We first stopped at the Arctic Caribou Inn to make sure our Tour Reservations were scheduled, and to pay.
We then went to locate the Prudhoe Bay Mote
After finally locating it and checking in, we took a moment to rest ourselves before heading out into the “streets” of Deadhorse.
There are a lot of Multi Purpose shops.
The Napa acts as a General Store, Automotive Supply, and Post Office. We walked to this part of town, getting the glance by everyone passing us in their pickups and other various vehicles. I do not think very many people walk the muddy dirt roads of this place.
A true “Industrial” Village, as there is no Grocery Store.

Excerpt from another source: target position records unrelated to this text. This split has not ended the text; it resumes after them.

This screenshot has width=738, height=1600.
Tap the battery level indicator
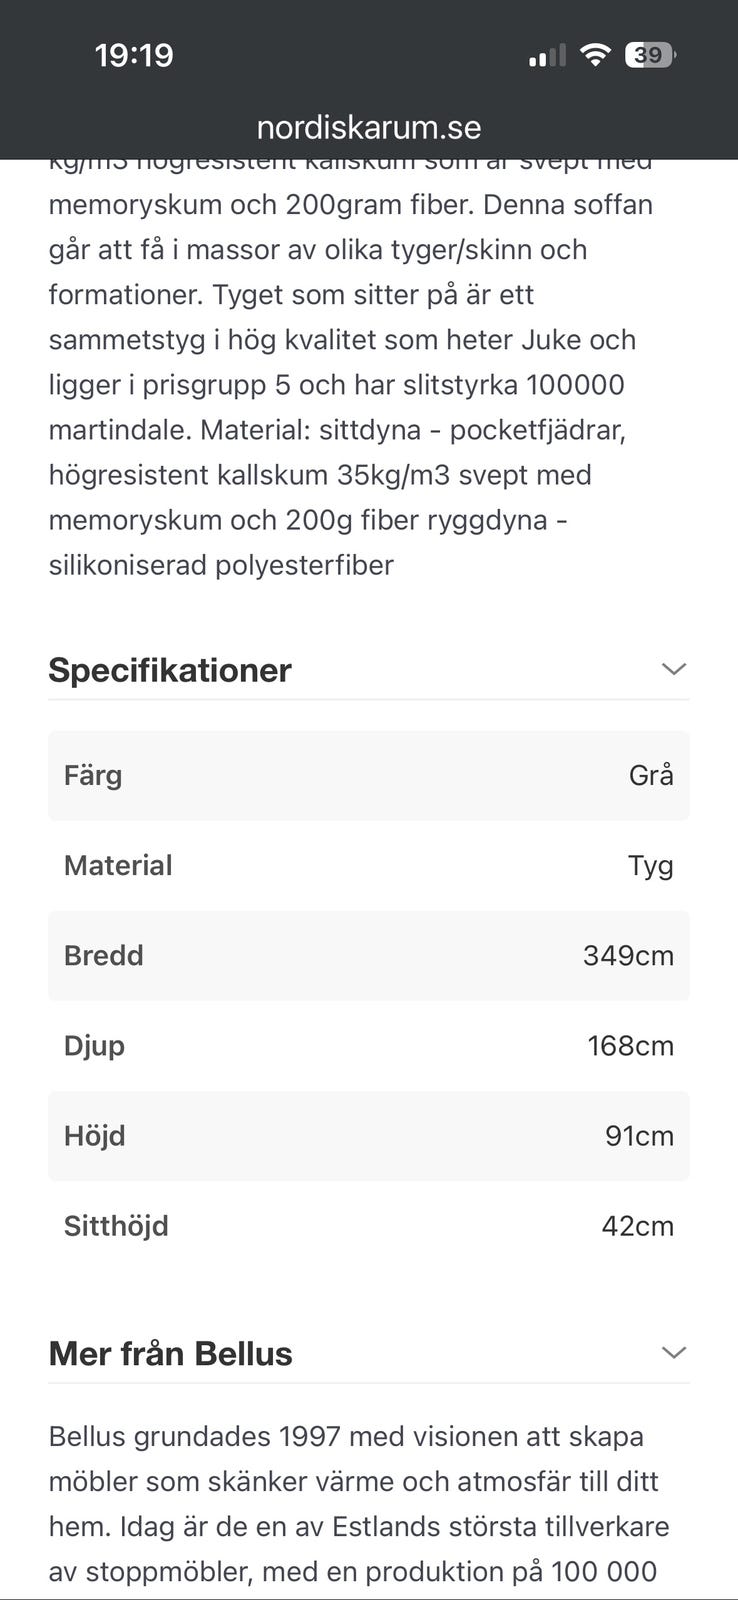649,55
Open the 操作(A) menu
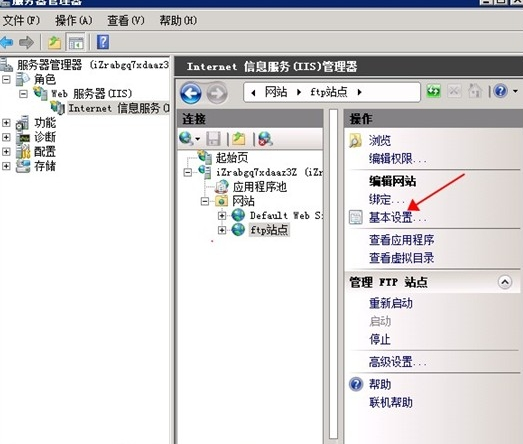Image resolution: width=523 pixels, height=444 pixels. pyautogui.click(x=74, y=21)
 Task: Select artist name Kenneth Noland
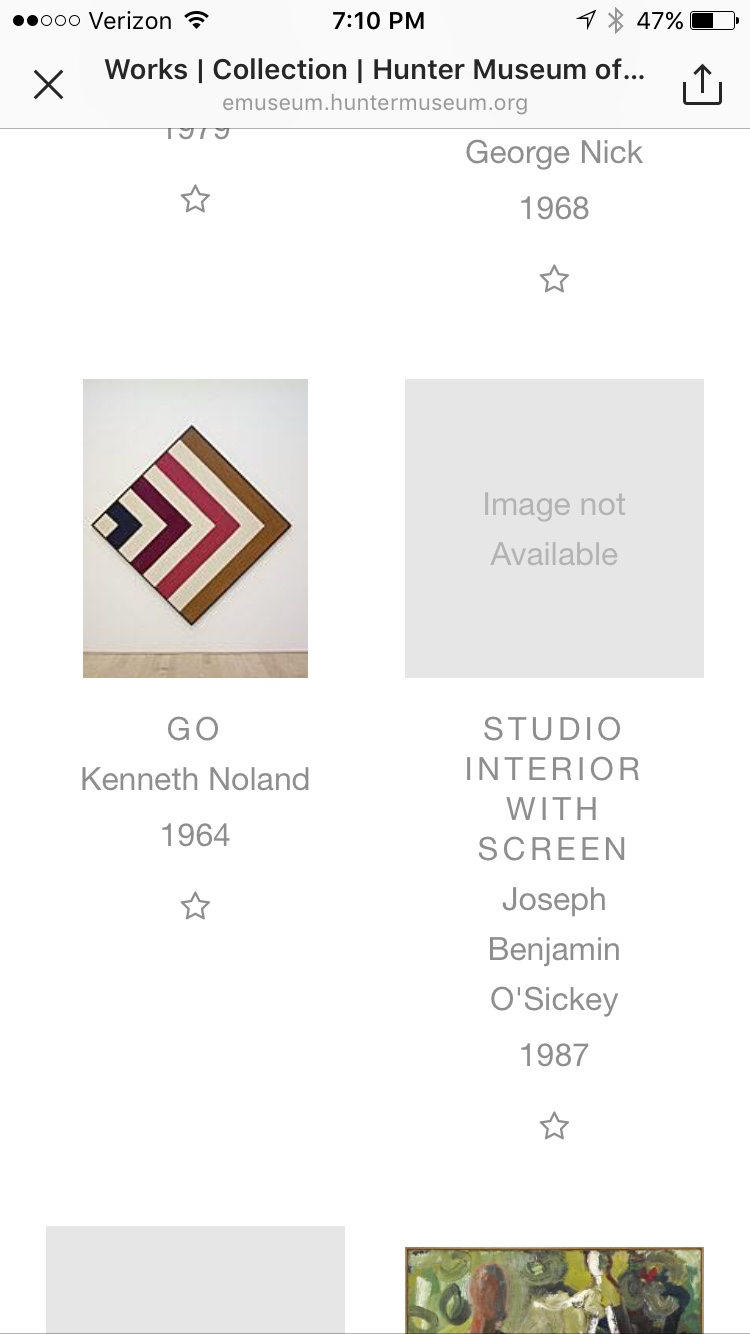pos(195,779)
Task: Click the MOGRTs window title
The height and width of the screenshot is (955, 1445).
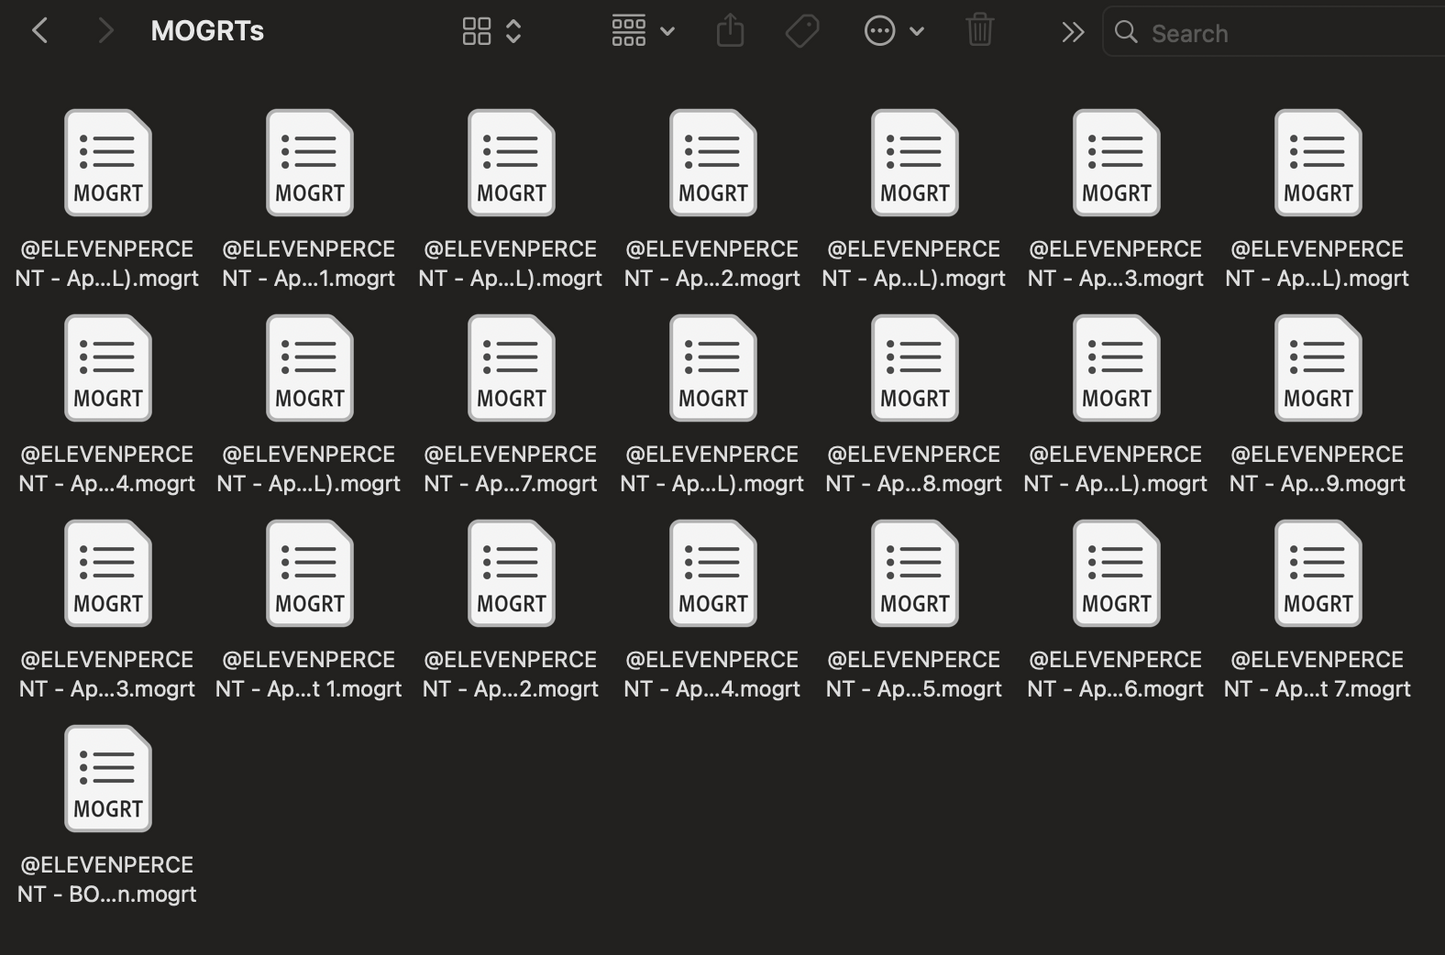Action: coord(207,30)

All staff live in the various residences that are provided to them, with meals round the clock.
For tourists, it’s 110 dollars at the Prudhoe Bay Hotel per person for a 2 bed room, that includes meals as well.
Dinner was much better than I had expected.
Strip steak cooked to your liking (Medium Rare for me) it was both cooked properly, tender, and tasty.
It is buffet style here, with fresh cooked meals. The food is actually damned good.
Other things I realized. Cell Service, and WiFi!
Although Wifi is at charge. It’s not free, but at 20 dollars a week, it’s not terrible either. There are longer term options, but the 20 dollars a week is cheaper than buying 3 days of it.
After Dinner, I went to the Post Office, and mailed out a few Post Cards, and came back to our room, sat down and started to go through pictures, and eventually type this.
I’m looking forward to our tour tomorrow, finally I will have made it to the Arctic Ocean, putting an end to a part of this incredible journey I have made. Although thousands of people have done it in the past, it is still an achievement I’ve wanted to complete sometime in my life, and finally that will come to an end.
Getting this far, has been an amazing adventure, and I hope that one day, I will be able to replicate it, in some other part of the world.